Imatinib Mesylate in Treating Patients With Recurrent Small Cell Lung Cancer - Full Text View

Purpose

Phase II trial to study the effectiveness of imatinib mesylate in treating patients who have recurrent small cell lung cancer. Imatinib mesylate may stop the growth of cancer cells by blocking the enzymes necessary for cancer cell growth.

Condition	Intervention	Phase
Recurrent Small Cell Lung Cancer	Drug: imatinib mesylate Other: laboratory biomarker analysis	Phase 2


Study Type:	Interventional
Study Design:	Endpoint Classification: Safety/Efficacy Study Intervention Model: Single Group Assignment Masking: Open Label Primary Purpose: Treatment
Official Title:	Phase II Trial of STI571 in Patients With Relapsed Small Cell Lung Cancer

Resource links provided by NLM:

Genetics Home Reference related topics: lung cancer

MedlinePlus related topics: Cancer Lung Cancer

Drug Information available for: Imatinib Imatinib mesylate

U.S. FDA Resources

Further study details as provided by National Cancer Institute (NCI):

Primary Outcome Measures:

The proportion of patients progression-free [ Time Frame: 16 weeks ] [ Designated as safety issue: No ]
Ninety-five percent confidence intervals for the true success proportion will be calculated according to the approach of Duffy and Santner.

Secondary Outcome Measures:

Survival time [ Time Frame: From registration to death due to any cause, assessed up to 3 years ] [ Designated as safety issue: No ]
Estimated using the method of Kaplan-Meier.
Time to disease progression [ Time Frame: From randomization to documentation of disease progression, assessed up to 3 years ] [ Designated as safety issue: No ]
Estimated using the method of Kaplan-Meier.
Duration of response (complete response [CR] or partial response [PR]) [ Time Frame: The date from which the patient's objective status if first noted to be either a CR or PR to the date progression is documented, assessed up to 3 years ] [ Designated as safety issue: No ]
Time to treatment failure [ Time Frame: From the date of registration to the date at which the patient is removed from treatment due to progression, toxicity, refusal, or death, assessed up to 3 years ] [ Designated as safety issue: No ]
Toxicity defined as adverse events that are classified as either possibly, probably, or definitely related to study treatment, per the National Cancer Institute (NCI) Common Toxicity Criteria (CTC) version 2.0 [ Time Frame: Up to 3 years ] [ Designated as safety issue: Yes ]
The maximum grade for each type of toxicity will be recorded for each patient, and frequency tables will be reviewed to determine toxicity patterns.


Estimated Enrollment:	91
Study Start Date:	May 2003
Primary Completion Date:	October 2007 (Final data collection date for primary outcome measure)

Arms	Assigned Interventions
Experimental: Treatment (imatinib mesylate) Patients receive oral imatinib mesylate twice daily for 28 days.
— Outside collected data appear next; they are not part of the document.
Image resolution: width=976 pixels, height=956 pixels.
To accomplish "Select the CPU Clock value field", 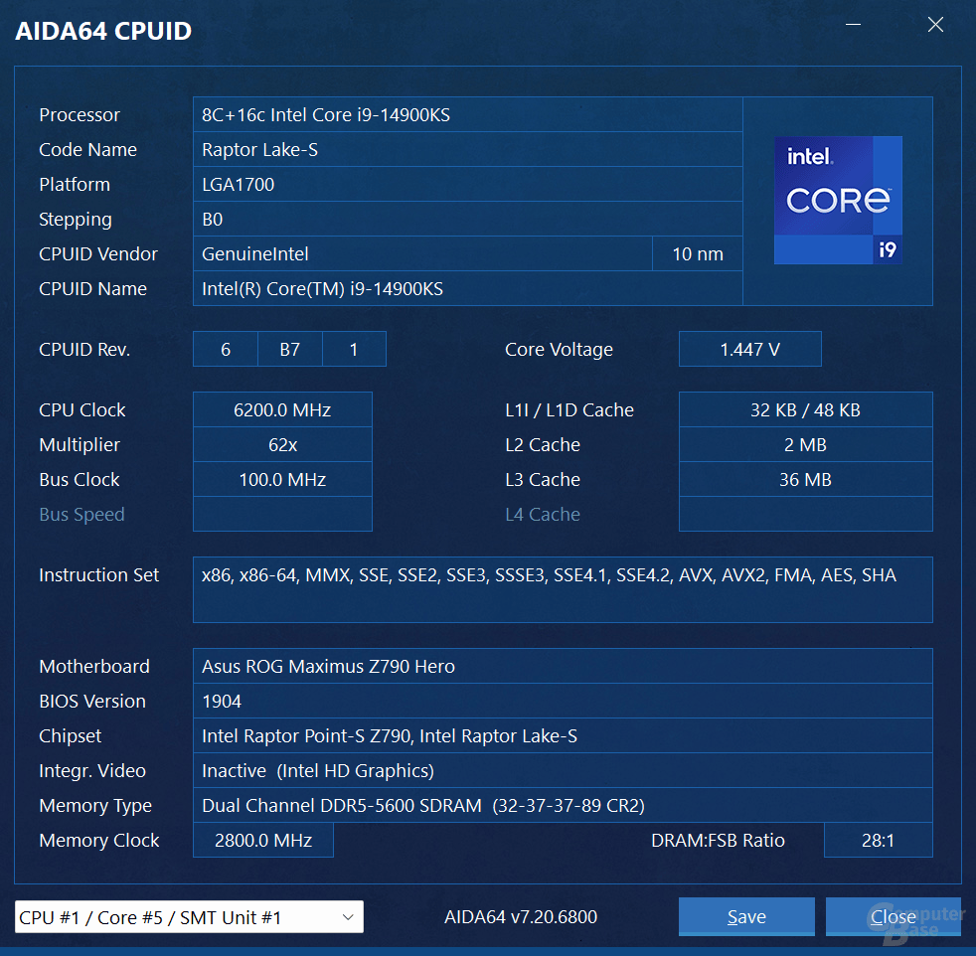I will (282, 409).
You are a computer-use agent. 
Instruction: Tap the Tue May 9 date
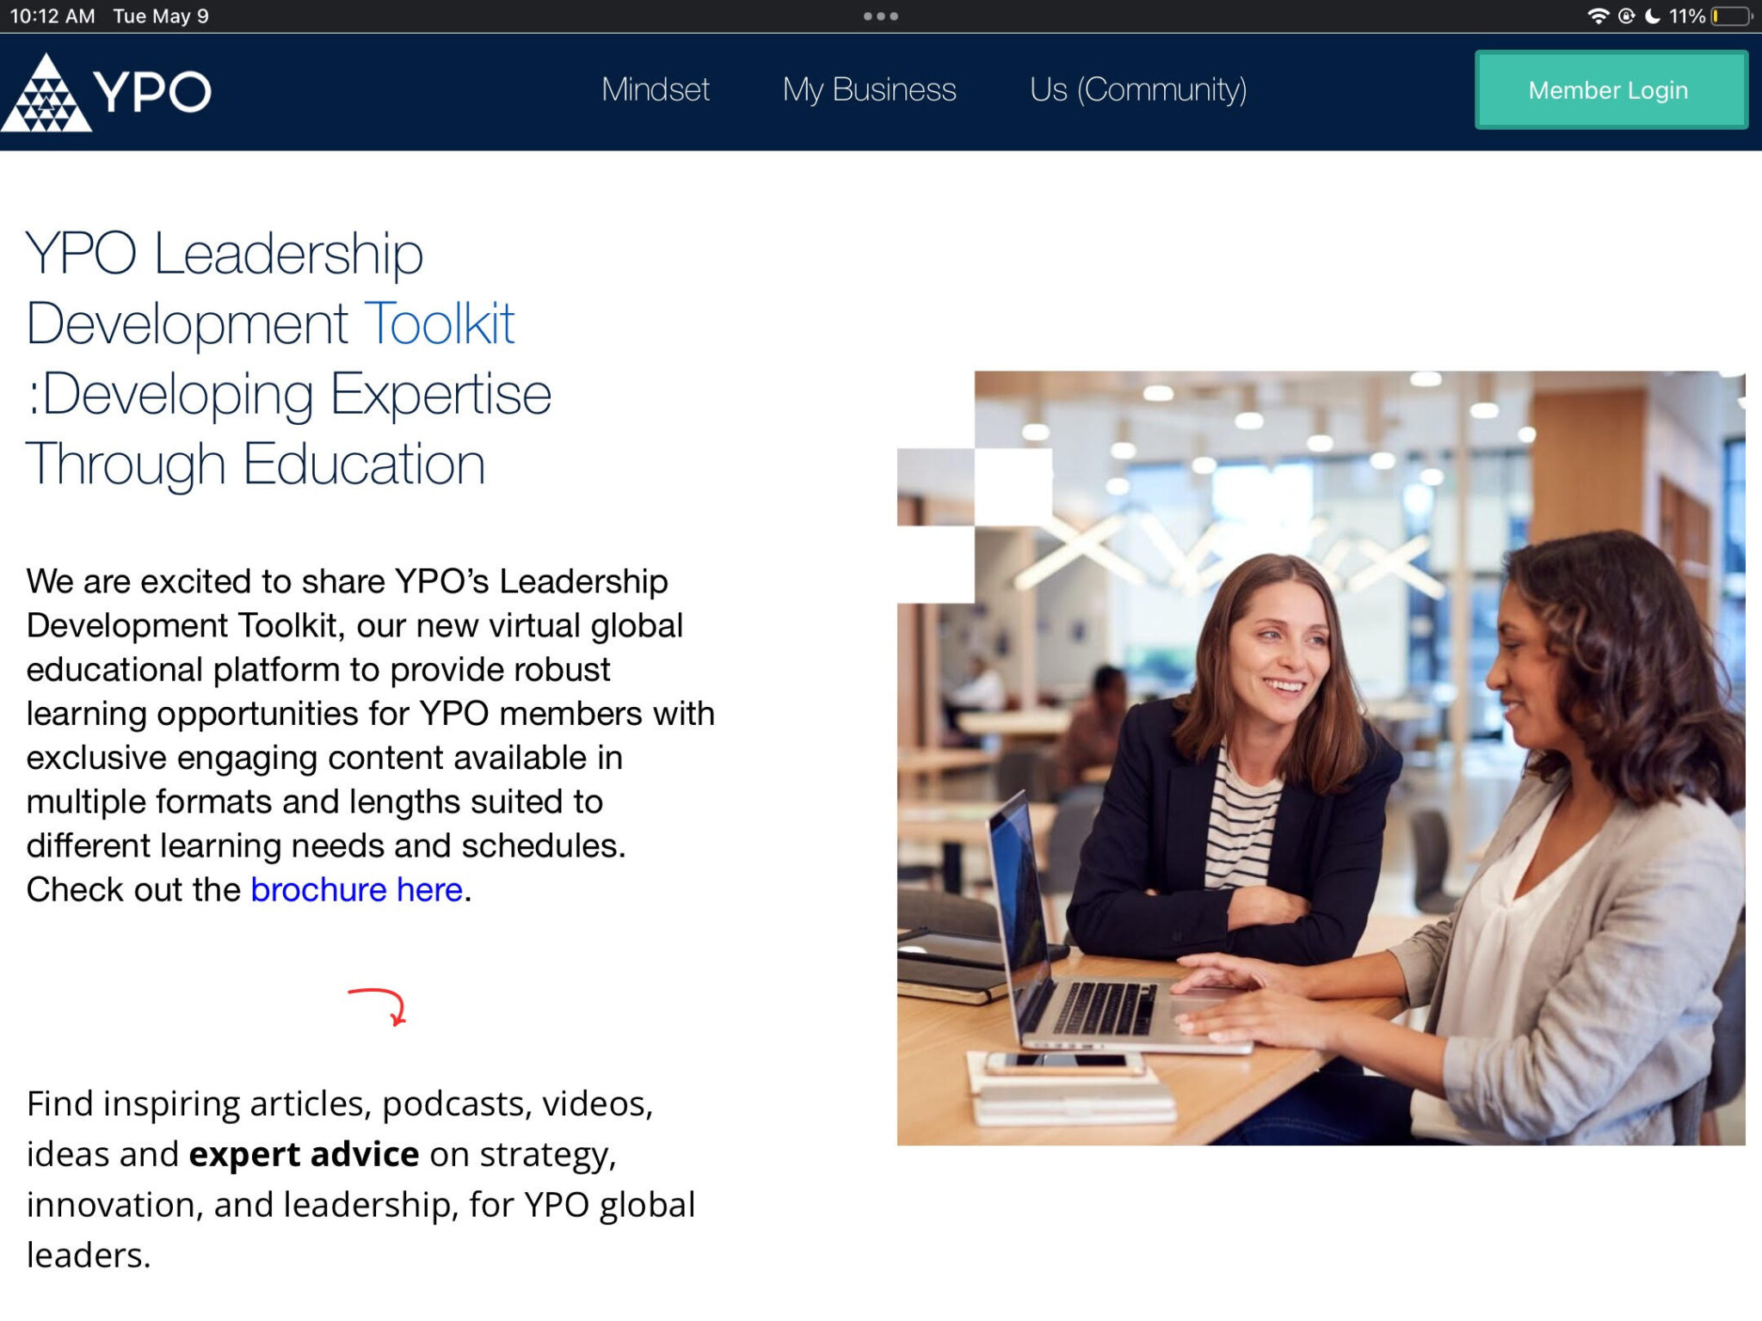tap(161, 16)
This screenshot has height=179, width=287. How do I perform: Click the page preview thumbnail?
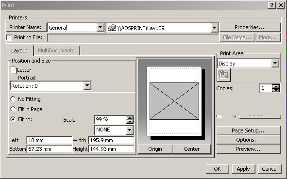[x=174, y=101]
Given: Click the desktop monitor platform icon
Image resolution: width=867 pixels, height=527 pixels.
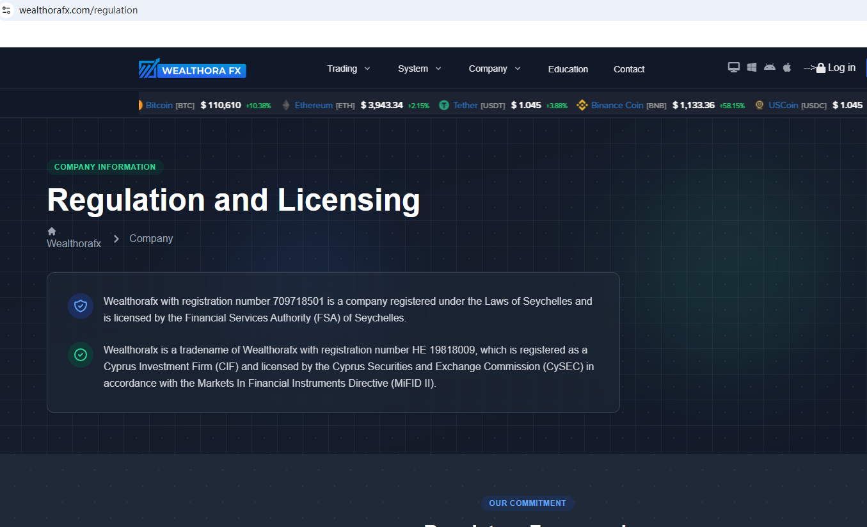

Courses continue in the absence of disease progression or unacceptable toxicity.	Drug: imatinib mesylate Given orally Other: laboratory biomarker analysis Correlative studies

Detailed Description:

PRIMARY OBJECTIVES:

I. Determine the response rate, time to progression, and overall survival of patients with recurrent small cell lung cancer treated with imatinib mesylate.
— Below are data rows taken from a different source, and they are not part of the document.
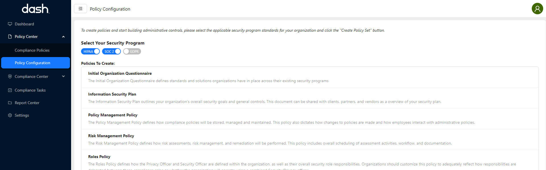Select the Information Security Plan entry
Viewport: 546px width, 170px height.
point(112,94)
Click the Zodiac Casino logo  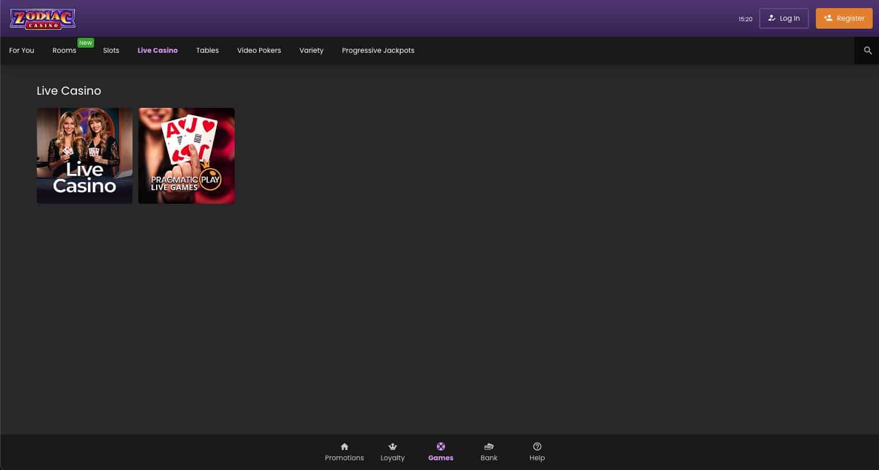point(42,18)
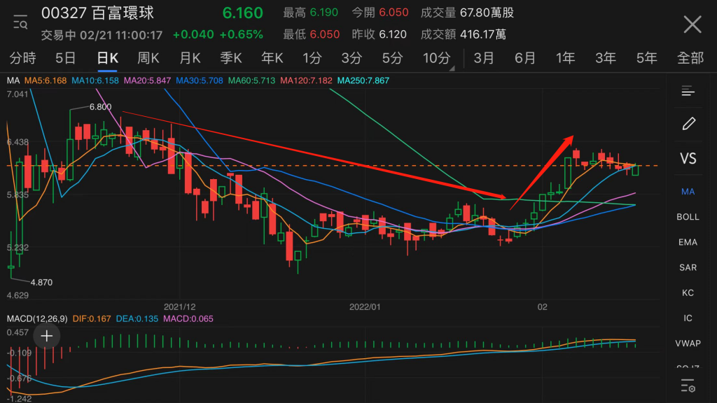Show the 1年 time range
Image resolution: width=717 pixels, height=403 pixels.
[565, 58]
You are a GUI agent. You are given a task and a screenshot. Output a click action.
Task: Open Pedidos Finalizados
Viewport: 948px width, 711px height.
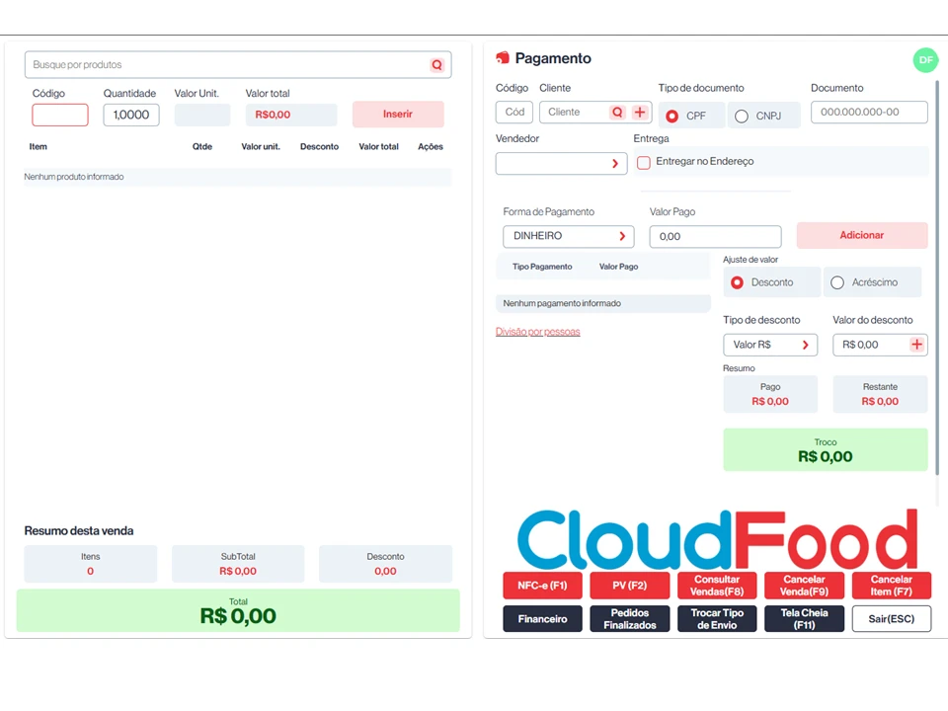[x=629, y=619]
II. Correlate the presence of c-Kit mutations in tumor tissue with treatment response in patients treated with this drug.
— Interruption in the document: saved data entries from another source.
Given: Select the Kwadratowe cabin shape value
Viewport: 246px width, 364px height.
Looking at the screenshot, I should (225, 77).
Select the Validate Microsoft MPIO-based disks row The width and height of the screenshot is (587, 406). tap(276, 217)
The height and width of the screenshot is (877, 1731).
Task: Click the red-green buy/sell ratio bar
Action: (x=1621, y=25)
III. Correlate individual patient variation in clinical (toxicity and/or activity), pharmacologic (pharmacokinetic/pharmacodynamic parameters), and/or biologic (correlative laboratory study results) responses to this drug with genetic differences in proteins involved in drug response (transport, metabolism, and/or mechanism of action).

OUTLINE: This is a multicenter study. Patients are stratified according to length of prior therapy (less than 3 months vs at least 3 months).

Patients receive oral imatinib mesylate twice daily for 28 days. Courses continue in the absence of disease progression or unacceptable toxicity.

*Patients are followed every 3 months until disease progression and then every 6 months for up to 3 years after registration.

NOTE: *Patients who develop CNS metastasis as the only site of disease progression receive therapeutic whole-brain radiotherapy and then resume study therapy.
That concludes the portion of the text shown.